Remote ATC technology uses a data network to transfer images and information digitally from an airport (or airports) to another location. The images and information transmitted are then displayed on large screens surrounding air traffic controllers, a set-up which simulates the environment in a traditional ATC tower. The camera technology at remote facilities has advanced to the stage where it can cope with difficult light and weather conditions.
Although still an emerging technology, remote and digital towers are genuinely an already proven product.
Look to Budapest Airport - a digital facility is already in use and a full uptake of digital operations is planned by 2020. Or London City Airport, which aims to replace its traditional ATC tower with a remote facility in Swanwick by 2019.
In a recent development, the Indonesian Ministry of Transportation formalised an agreement for a Swedish delegation to conduct a 10-month study into potential deployment of remote ATC technology. The study will focus mainly on areas in eastern Indonesia, Kalimantan Island and the Papua province.

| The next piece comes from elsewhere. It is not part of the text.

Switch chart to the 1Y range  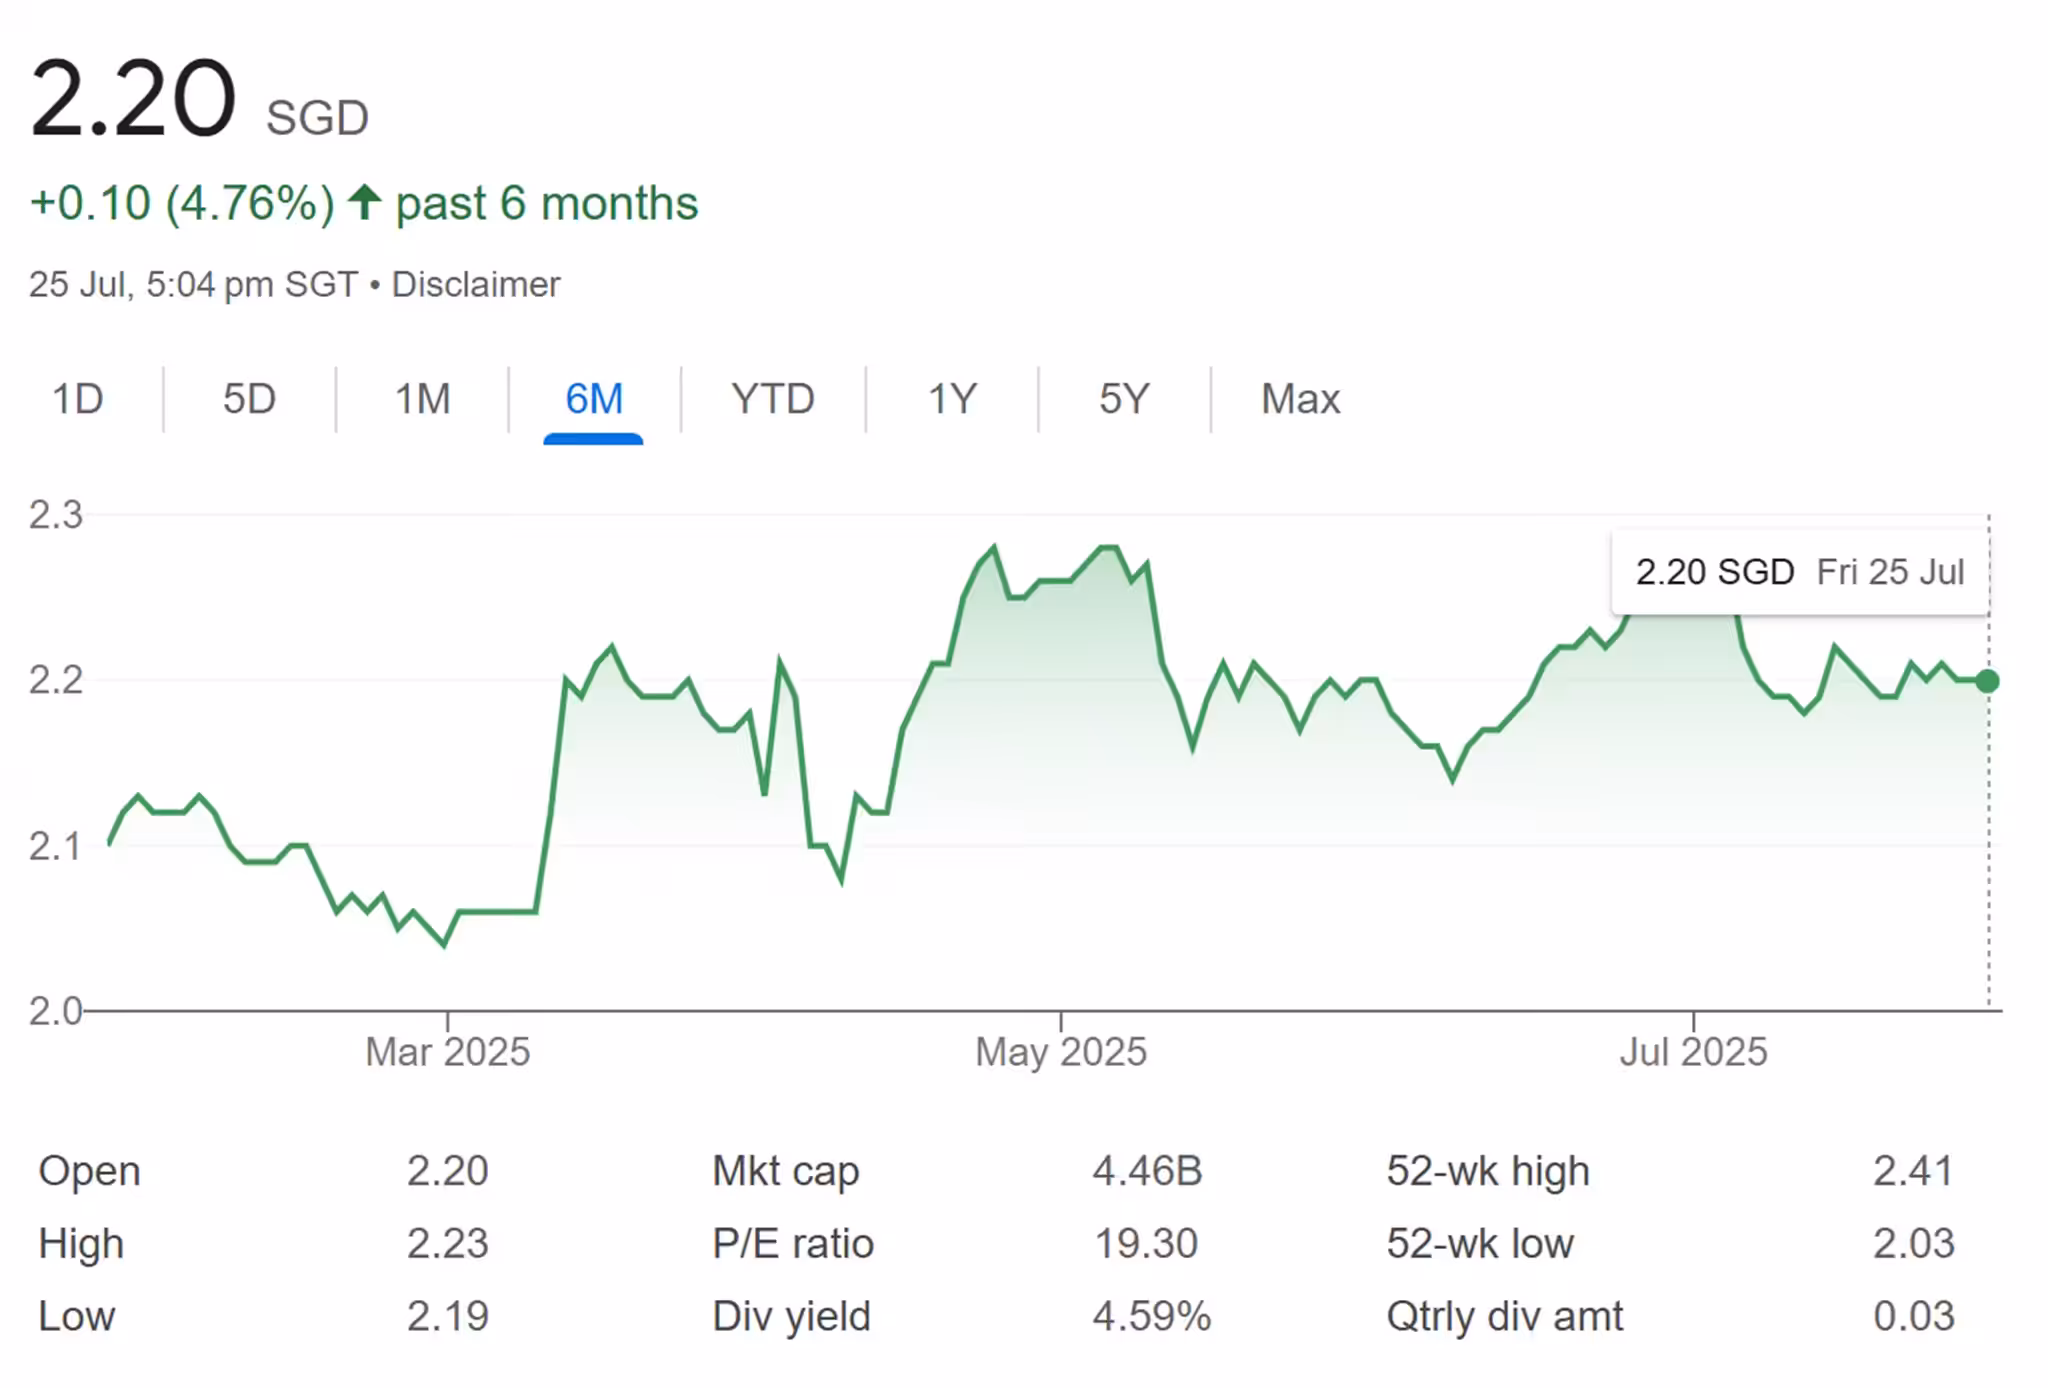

Sweden is a frontrunner in remote air traffic management, with the air navigation service provider Luftfartsverket having gained an authorised approval to construct a remote centre in the city of Sundvall way back in 2014. In partnership with Saab, Luftfartsverket was able to commission the new centre by taking control of air traffic services at Örnsköldsvik Airport, located 100kms away, in Apr-2015. As of late 2017, Sundsvall Timrå Airport's traditional ATC tower was also closed, with air traffic of both those airports now controlled entirely at the remote centre.
The potential for remote ATC operations is, therefore, rather rich in Indonesia. The nation’s geographical layout, with its thousands of volcanic islands and various airports in isolated locations, would stand to benefit radically from linking multiple airports to remote management locations.

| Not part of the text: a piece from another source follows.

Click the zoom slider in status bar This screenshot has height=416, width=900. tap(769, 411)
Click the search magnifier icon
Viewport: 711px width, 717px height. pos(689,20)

The main advantage that remote ATC brings is cost – for both airports and air navigation service providers alike.
In a small airport, air traffic control can account for 30-40% of the operating costs. Linking airports to a remote facility means ATC personnel no longer have to be stationed in isolated locations, which in Indonesia’s case would place less pressure on the air navigation service provider AirNav Indonesia to train local personnel. Additionally, one air traffic controller could be responsible for traffic at multiple low-activity airports.

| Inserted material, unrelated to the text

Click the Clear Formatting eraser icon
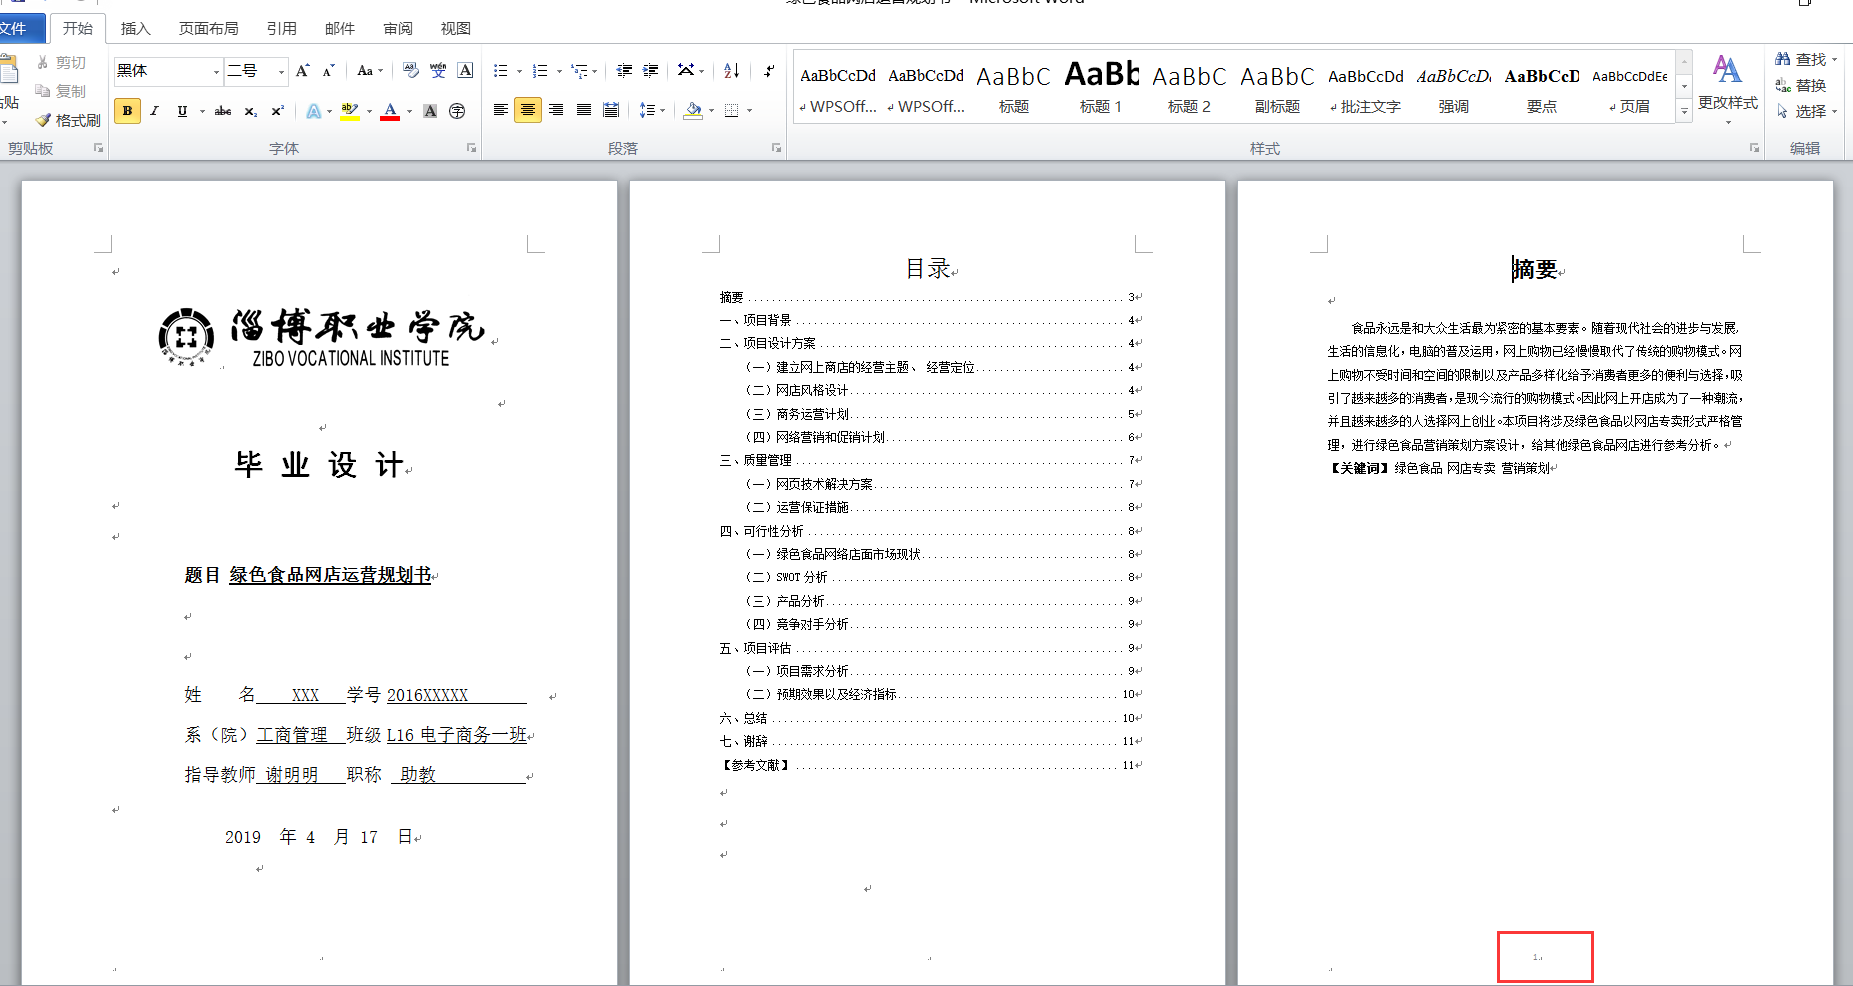1853x986 pixels. point(410,70)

On a wider scale, it also means that new airport projects could leapfrog the need for construction of a costly traditional ATC tower, and instead could be integrated into ATC at a remote facility that has already been established. Overall, remote ATC is a cheaper service that can also free up valuable real estate on the airfield for more revenue opportunities.
But is having air traffic personnel stationed away from airport control towers really safe?
Like many sectors going through an advancement in technology, remote air traffic management is also subject to preconceptions that are not entirely true. Many argue that digital towers are only suitable for airfields of low complexity and low ATM volume.
In fact, the Civil Air Navigation Services Organization (CANSO) has addressed the concerns, with CANSO director Jeff Poole stating that while the traditional argument of ATM "has been that the human eye is better than technology...that is no longer true with fantastic technologies allowing much better visibility”.
Contrary to other concerns expressed by unionised personnel, CANSO also believes automation and digitisation in remote and digital facilities is actually aiding in a reduction of controller workload. Mr Poole adds: “I think ATCos are seeing that the digitised technology that is required for remote towers is actually improving their workstations and their working conditions".